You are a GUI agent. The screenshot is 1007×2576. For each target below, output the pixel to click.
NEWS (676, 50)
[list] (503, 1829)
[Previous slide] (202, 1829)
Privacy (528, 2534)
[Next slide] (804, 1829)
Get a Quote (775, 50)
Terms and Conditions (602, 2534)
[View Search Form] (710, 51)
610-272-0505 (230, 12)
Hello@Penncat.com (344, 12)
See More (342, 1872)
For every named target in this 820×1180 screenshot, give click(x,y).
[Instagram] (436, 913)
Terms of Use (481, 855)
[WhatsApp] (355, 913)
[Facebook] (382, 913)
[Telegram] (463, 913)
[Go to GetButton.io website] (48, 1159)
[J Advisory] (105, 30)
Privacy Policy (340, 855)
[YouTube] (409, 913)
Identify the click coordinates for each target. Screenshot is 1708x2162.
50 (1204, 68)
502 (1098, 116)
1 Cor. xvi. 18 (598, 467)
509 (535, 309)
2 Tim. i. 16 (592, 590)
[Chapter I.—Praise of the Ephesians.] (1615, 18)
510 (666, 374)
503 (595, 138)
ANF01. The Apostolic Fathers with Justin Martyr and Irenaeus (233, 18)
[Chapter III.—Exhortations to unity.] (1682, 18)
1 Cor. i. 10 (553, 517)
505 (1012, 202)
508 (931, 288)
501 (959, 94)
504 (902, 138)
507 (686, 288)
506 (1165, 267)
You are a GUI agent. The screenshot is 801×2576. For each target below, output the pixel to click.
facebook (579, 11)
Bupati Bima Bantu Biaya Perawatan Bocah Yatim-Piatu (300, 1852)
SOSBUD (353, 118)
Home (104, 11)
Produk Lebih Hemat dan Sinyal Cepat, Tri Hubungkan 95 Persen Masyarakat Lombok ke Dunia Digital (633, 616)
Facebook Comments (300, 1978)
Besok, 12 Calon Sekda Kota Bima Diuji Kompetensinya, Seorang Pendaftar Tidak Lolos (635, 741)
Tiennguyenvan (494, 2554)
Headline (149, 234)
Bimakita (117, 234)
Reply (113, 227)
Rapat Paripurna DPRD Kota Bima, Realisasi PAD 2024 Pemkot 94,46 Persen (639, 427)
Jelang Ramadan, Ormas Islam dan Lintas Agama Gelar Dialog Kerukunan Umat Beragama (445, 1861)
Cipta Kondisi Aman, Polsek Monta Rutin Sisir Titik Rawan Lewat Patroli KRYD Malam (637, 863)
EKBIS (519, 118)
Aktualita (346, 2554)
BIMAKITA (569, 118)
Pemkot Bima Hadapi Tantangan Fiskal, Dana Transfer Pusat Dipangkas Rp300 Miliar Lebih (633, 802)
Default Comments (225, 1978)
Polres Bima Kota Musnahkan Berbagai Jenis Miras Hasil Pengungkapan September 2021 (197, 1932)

**YOUR GOAL**
Print the records above in full, exactly.

**ANSWER TO THE EXERCISE**
You are a GUI agent. The screenshot is 1007×2576. For each target below, output the pixel to click.
NEWS (676, 50)
[list] (503, 1829)
[Previous slide] (202, 1829)
Privacy (528, 2534)
[Next slide] (804, 1829)
Get a Quote (775, 50)
Terms and Conditions (602, 2534)
[View Search Form] (710, 51)
610-272-0505 (230, 12)
Hello@Penncat.com (344, 12)
See More (342, 1872)
For every named target in this 820×1180 screenshot, give click(x,y).
[Instagram] (436, 913)
Terms of Use (481, 855)
[WhatsApp] (355, 913)
[Facebook] (382, 913)
[Telegram] (463, 913)
[Go to GetButton.io website] (48, 1159)
[J Advisory] (105, 30)
Privacy Policy (340, 855)
[YouTube] (409, 913)
Identify the click coordinates for each target. Screenshot is 1708x2162.
50 (1204, 68)
502 (1098, 116)
1 Cor. xvi. 18 (598, 467)
509 (535, 309)
2 Tim. i. 16 (592, 590)
[Chapter I.—Praise of the Ephesians.] (1615, 18)
510 (666, 374)
503 (595, 138)
ANF01. The Apostolic Fathers with Justin Martyr and Irenaeus (233, 18)
[Chapter III.—Exhortations to unity.] (1682, 18)
1 Cor. i. 10 (553, 517)
505 (1012, 202)
508 (931, 288)
501 (959, 94)
504 (902, 138)
507 (686, 288)
506 (1165, 267)
You are a GUI agent. The screenshot is 801×2576. For each target below, output the pixel to click.
facebook (579, 11)
Bupati Bima Bantu Biaya Perawatan Bocah Yatim-Piatu (300, 1852)
SOSBUD (353, 118)
Home (104, 11)
Produk Lebih Hemat dan Sinyal Cepat, Tri Hubungkan 95 Persen Masyarakat Lombok ke Dunia Digital (633, 616)
Facebook Comments (300, 1978)
Besok, 12 Calon Sekda Kota Bima Diuji Kompetensinya, Seorang Pendaftar Tidak Lolos (635, 741)
Tiennguyenvan (494, 2554)
Headline (149, 234)
Bimakita (117, 234)
Reply (113, 227)
Rapat Paripurna DPRD Kota Bima, Realisasi PAD 2024 Pemkot 94,46 Persen (639, 427)
Jelang Ramadan, Ormas Islam dan Lintas Agama Gelar Dialog Kerukunan Umat Beragama (445, 1861)
Cipta Kondisi Aman, Polsek Monta Rutin Sisir Titik Rawan Lewat Patroli KRYD Malam (637, 863)
EKBIS (519, 118)
Aktualita (346, 2554)
BIMAKITA (569, 118)
Pemkot Bima Hadapi Tantangan Fiskal, Dana Transfer Pusat Dipangkas Rp300 Miliar Lebih (633, 802)
Default Comments (225, 1978)
Polres Bima Kota Musnahkan Berbagai Jenis Miras Hasil Pengungkapan September 2021 (197, 1932)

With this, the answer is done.